The less powerful Skoda Karoq 1.0 TSI 110 is a little quicker, but this is still our pick of the Grandland X range; a larger more powerful 1.6-litre petrol engine (badged 1.6 180PS Turbo D) is available, but it is only available on top-spec Ultimate models so it doesn’t make a lot of financial sense.
As you’d expect from a grunty diesel, the 128bhp 1.5-litre Turbo D accelerates more strongly from low down in the rev range than the 1.2-litre petrol, whisking you up to motorway speeds briskly enough. It runs out of puff quickly when driven hard, though, so you’ll be changing through the gears quickly.
A six-speed manual gearbox is standard with the 128bhp diesel and petrol engines, while an eight-speed automatic ‘box is standard on the 1.6 petrol and optional on the lesser engines.
There’s a choice of two plug-in hybrids, each of which have an eight-speed automatic gearbox. The Hybrid is front-wheel drive and offers 221bhp, while the Hybrid4 adds an electric motor to power the rear wheels, taking total power up to 296bhp – enough for a claimed 0-62 0-60mph time of 5.9 seconds.
However, the standard Hybrid isn’t exactly slow (we recorded a 0-60mph time of 7.8 seconds at our private test track) and its claimed all-electric range is only one mile short of the Hybrid4 at 34 miles (WLTP) – although you can expect a figure closer to 25 miles in real-world driving conditions. Therefore, it’s hard to see why you would make the huge leap up in price for the Hybrid4 for very little real-world gain (we’ll discuss pricing in more detail later on).
Suspension and ride comfort
The ride in the Vauxhall Grandland X isn’t as forgiving over poor road surfaces as the Volvo XC40’s, especially around town, where larger abrasions can send a shudder through your seat.
It does settle down at higher motorway speeds, though, which is something that can’t be said for the constantly unsettled Hyundai Tucson. Of course, with the extra weight of their batteries, the Hybrid models feel a little more lumpen around town than the regular cars, but they stop short of being uncomfortable.
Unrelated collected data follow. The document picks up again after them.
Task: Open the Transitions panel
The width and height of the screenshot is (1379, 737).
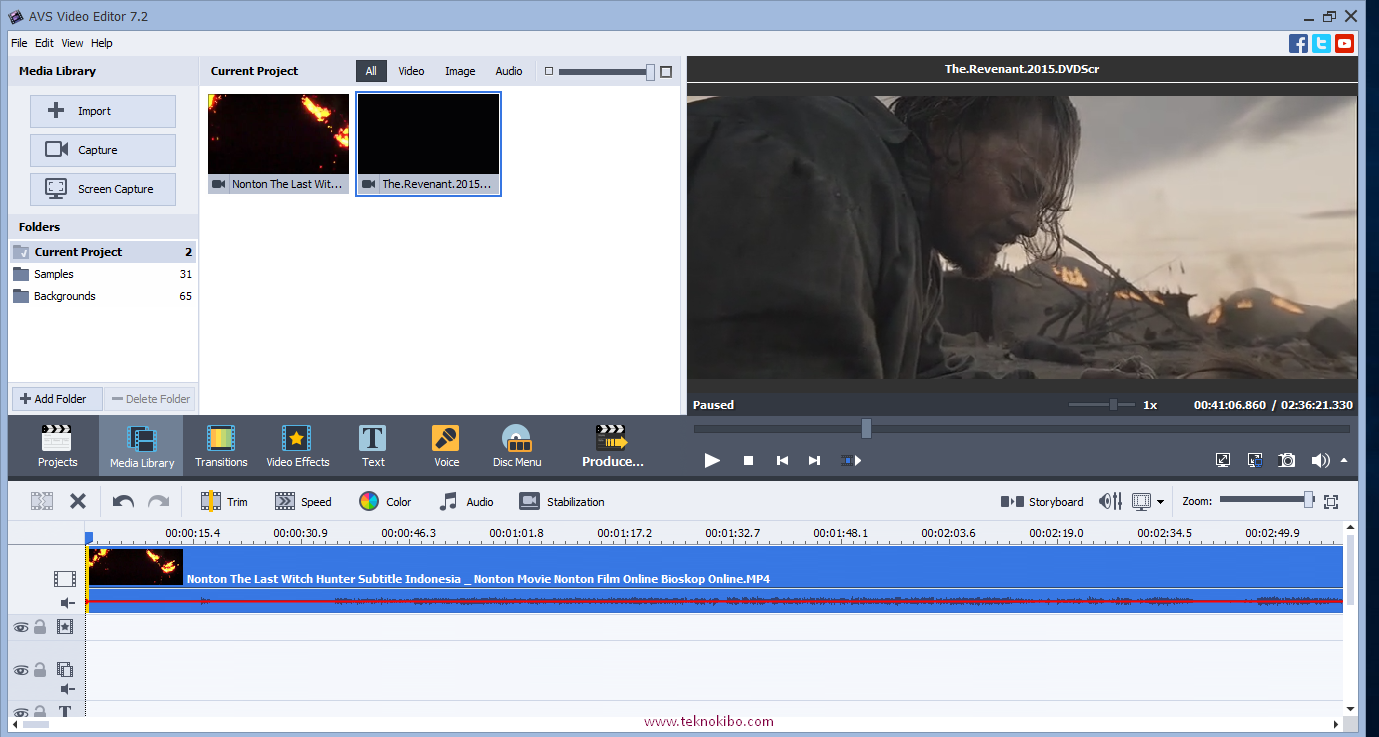Action: 220,444
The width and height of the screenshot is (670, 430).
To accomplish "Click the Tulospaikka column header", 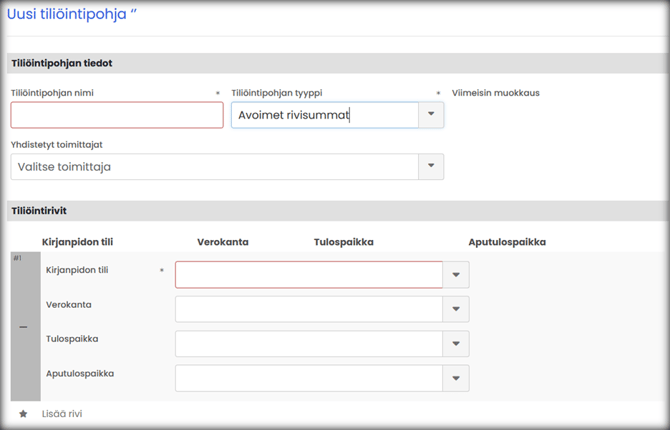I will tap(344, 242).
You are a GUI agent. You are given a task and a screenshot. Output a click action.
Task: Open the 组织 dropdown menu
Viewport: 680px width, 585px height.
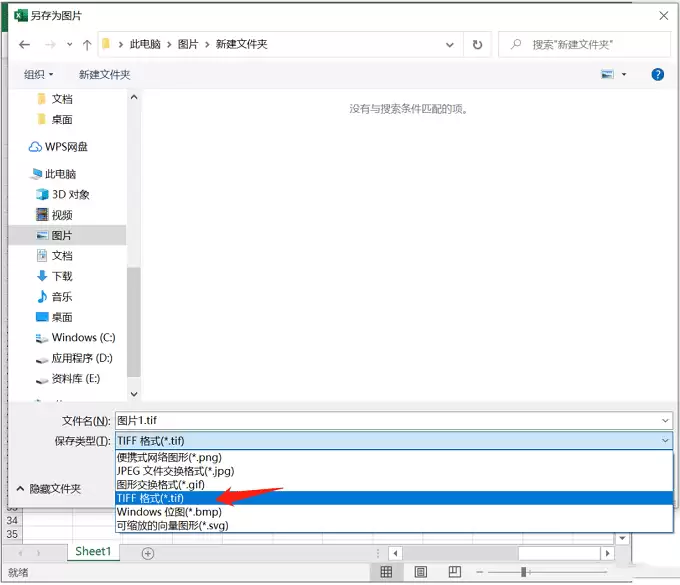click(x=38, y=75)
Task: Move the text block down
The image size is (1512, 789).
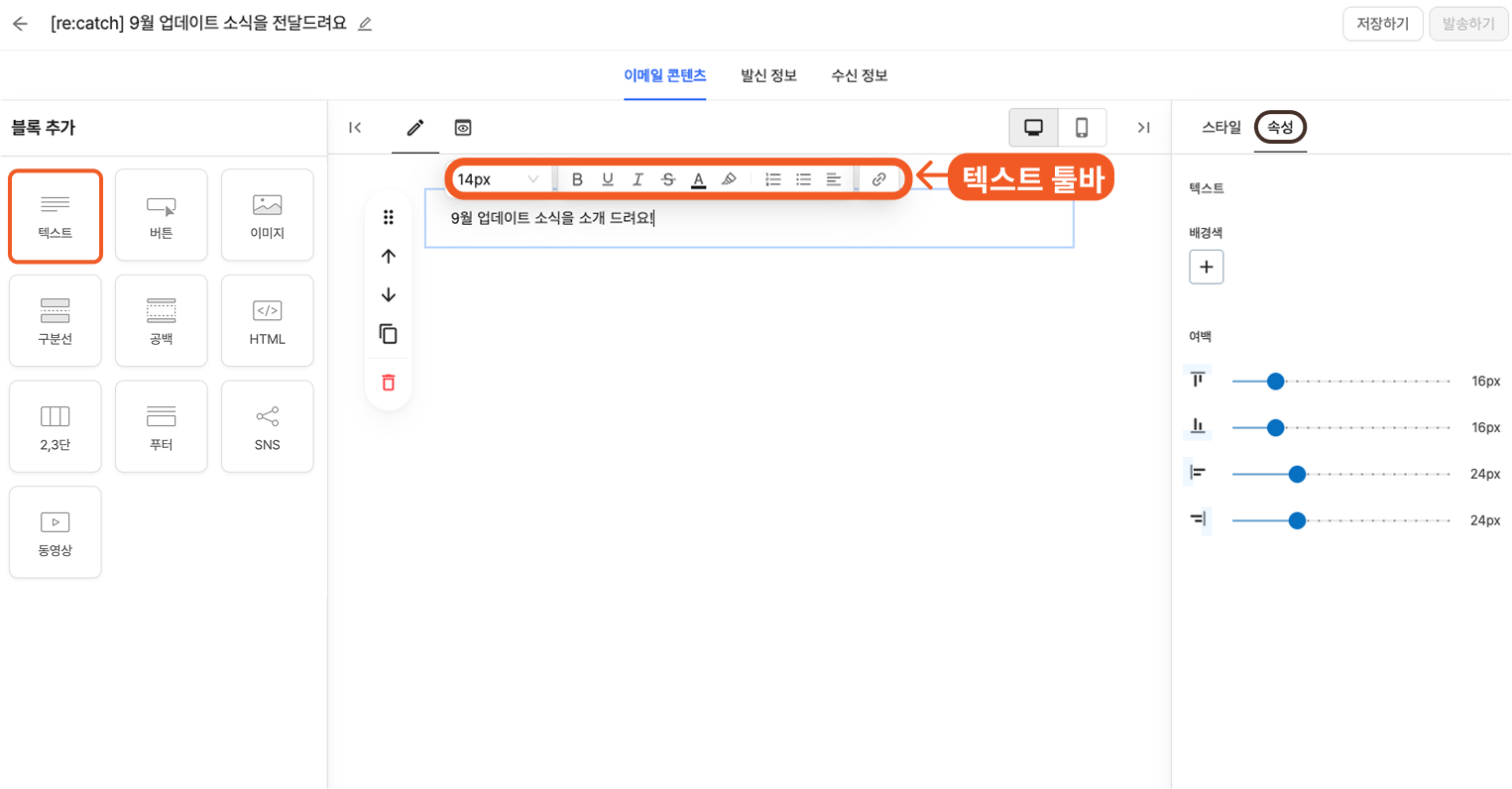Action: coord(389,295)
The XC40 and sportier rivals such as the Seat Ateca also have the edge when it comes to body control. On undulating country roads the Grandland X’s relatively soft suspension allows the body to move around quite a fair bit, jostling you and your passengers around. For front seat passengers this is something you’ll be aware of rather than overly annoyed by, but for those in the back it could cause a little bit of car sickness, so make sure you take the whole family along on your test drive.
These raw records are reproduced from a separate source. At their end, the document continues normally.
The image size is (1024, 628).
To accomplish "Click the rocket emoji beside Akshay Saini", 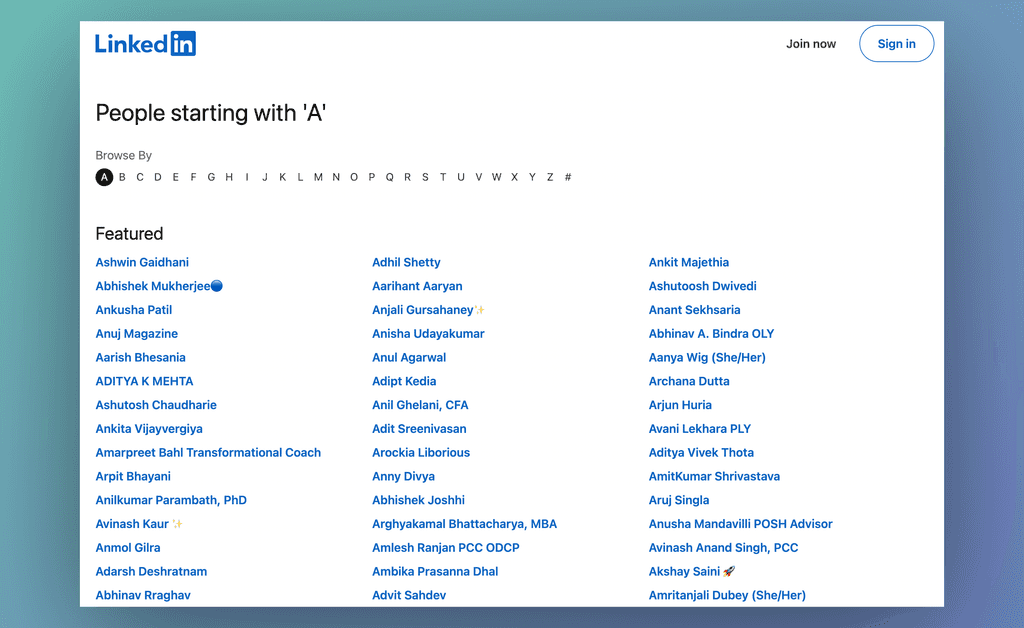I will pos(728,570).
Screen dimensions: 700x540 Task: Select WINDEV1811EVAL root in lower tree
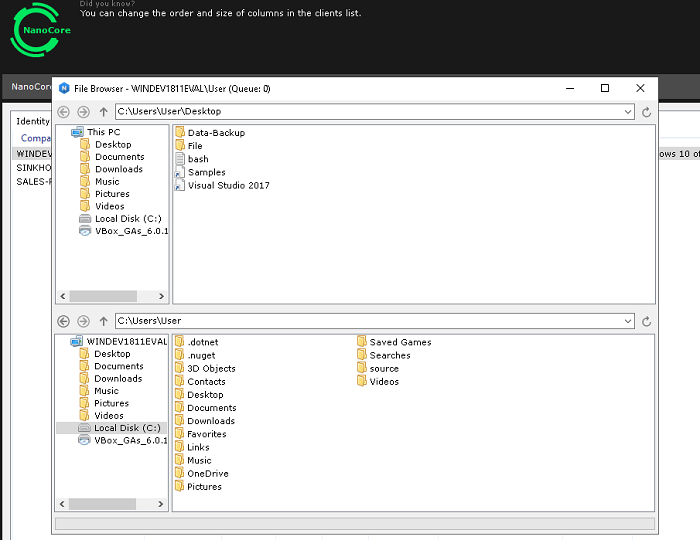tap(126, 341)
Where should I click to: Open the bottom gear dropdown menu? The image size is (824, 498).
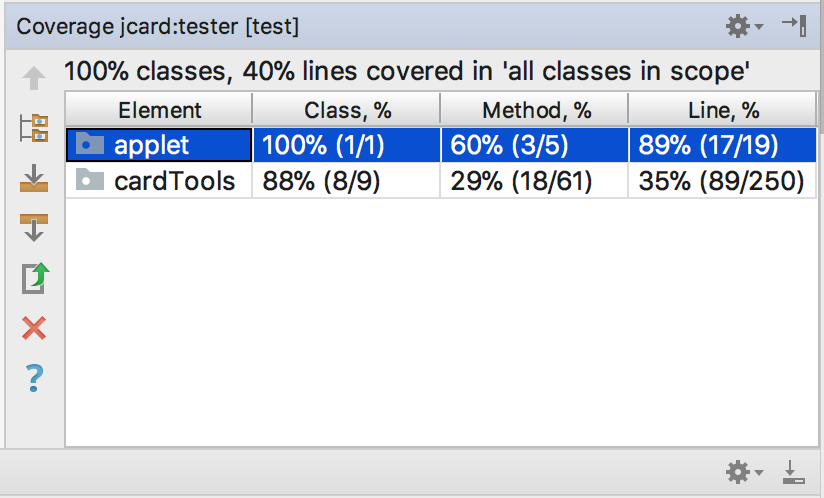[x=743, y=471]
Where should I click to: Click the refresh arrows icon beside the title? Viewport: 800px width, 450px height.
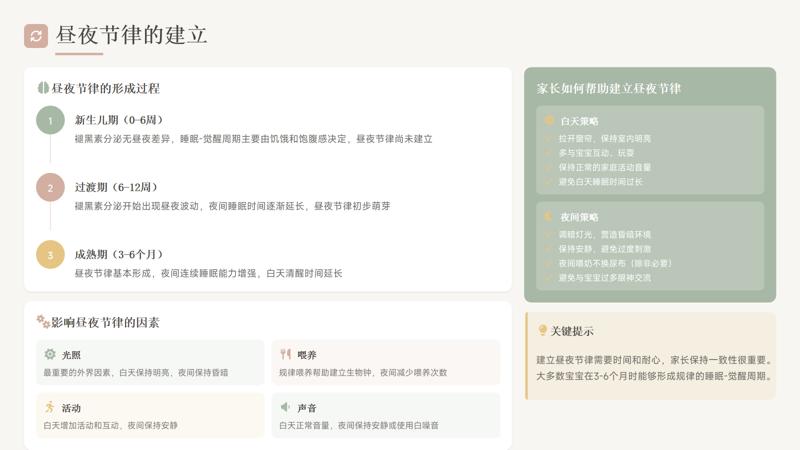click(36, 36)
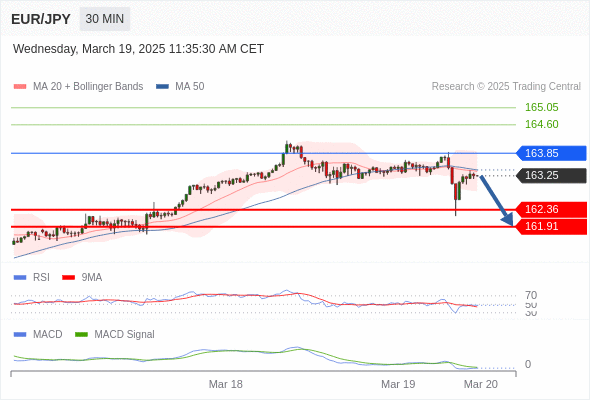The height and width of the screenshot is (400, 590).
Task: Click the Research Trading Central copyright text
Action: 506,87
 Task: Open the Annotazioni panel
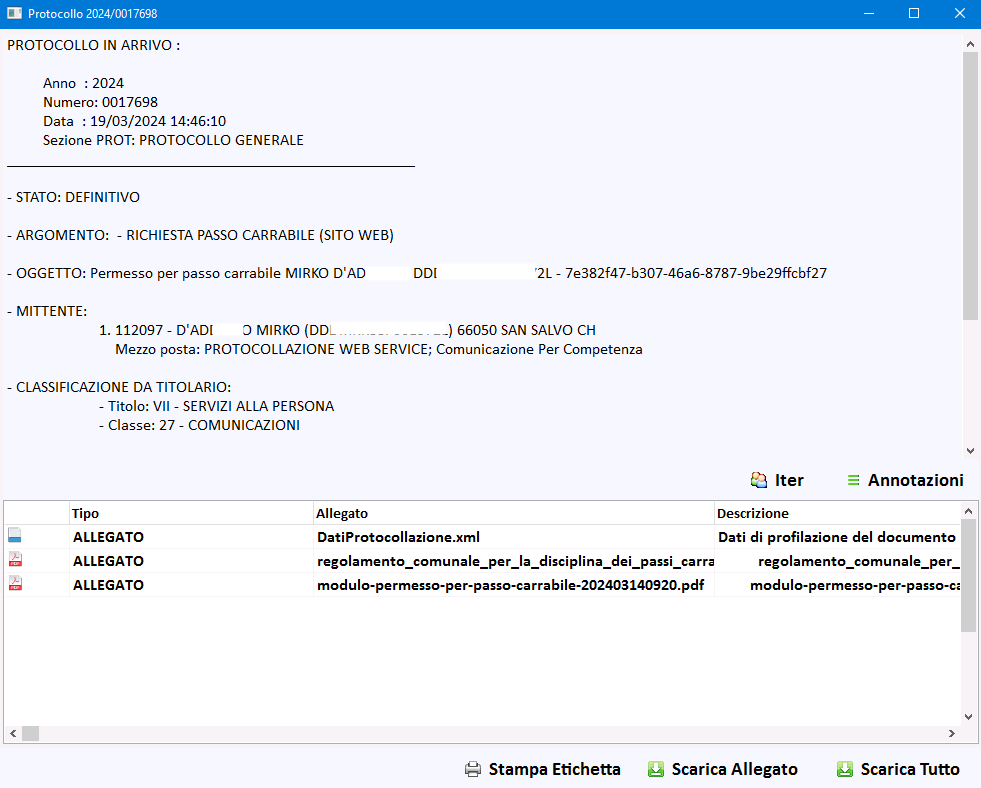[x=915, y=480]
Despite fairly soft suspension, the conventionally powered Vauxhall Grandland X doesn't sway about too much through bends, but there is a noticeable amount of nose-dive under braking and the opposite sensation under hard acceleration.
The considerable extra weight of the batteries of the hybrid models leads to a bit more body lean and makes them feel more top-heavy through quick changes in direction. Grip levels are fine in all variants, but handling is tidy rather than enjoyable.
The steering feels vague around the straight-ahead, leading to a rather dead feel on the motorway, but once you turn the wheel past the first few degrees the car starts to change direction quite quickly. That inconsistency can take a while to acclimatise to; in a Seat Ateca, for example, the steering is more progressive and feels more intuitive.
Put simply, if driving pleasure is a high priority, the Seat Ateca is much more likely to satisfy.
Noise and vibration
The Vauxhall Grandland X's three-cylinder petrol thrums away and sounds rather coarse at high revs, plus there’s a constant whine from the engine when settled at cruising speeds. It also sends quite a few vibrations through the pedals and gearlever at certain engine speeds, and, while the diesel is quieter overall, it still makes a racket, especially at higher revs.
Manual models have a rather long throw to their gearshift, while the optional automatic in petrol and diesel models shifts gently between gears, but is a little too keen to kick down.
Hybrid models run smoothly and quietly on electric power, but once the 1.6-litre petrol engine kicks into life, you can’t help but notice it sending quite a few vibrations through the controls. Thankfully it’s relatively quiet when you’re pottering around and at a cruise, but it becomes rather coarse if you really put your foot down.
The switch between petrol and electric running isn’t as seamless as that you’ll experience in the Kia Niro plug-in, either, and the hybrid’s automatic gearbox is dim-witted and slow to respond when you need a burst of acceleration.
From about 50mph upwards in all versions, you have to put up with some wind noise emanating from around the door mirrors and, on coarse surfaces, a degree of road noise, too. It’s not overwhelmingly loud, but the Volvo XC40 is noticeably quieter.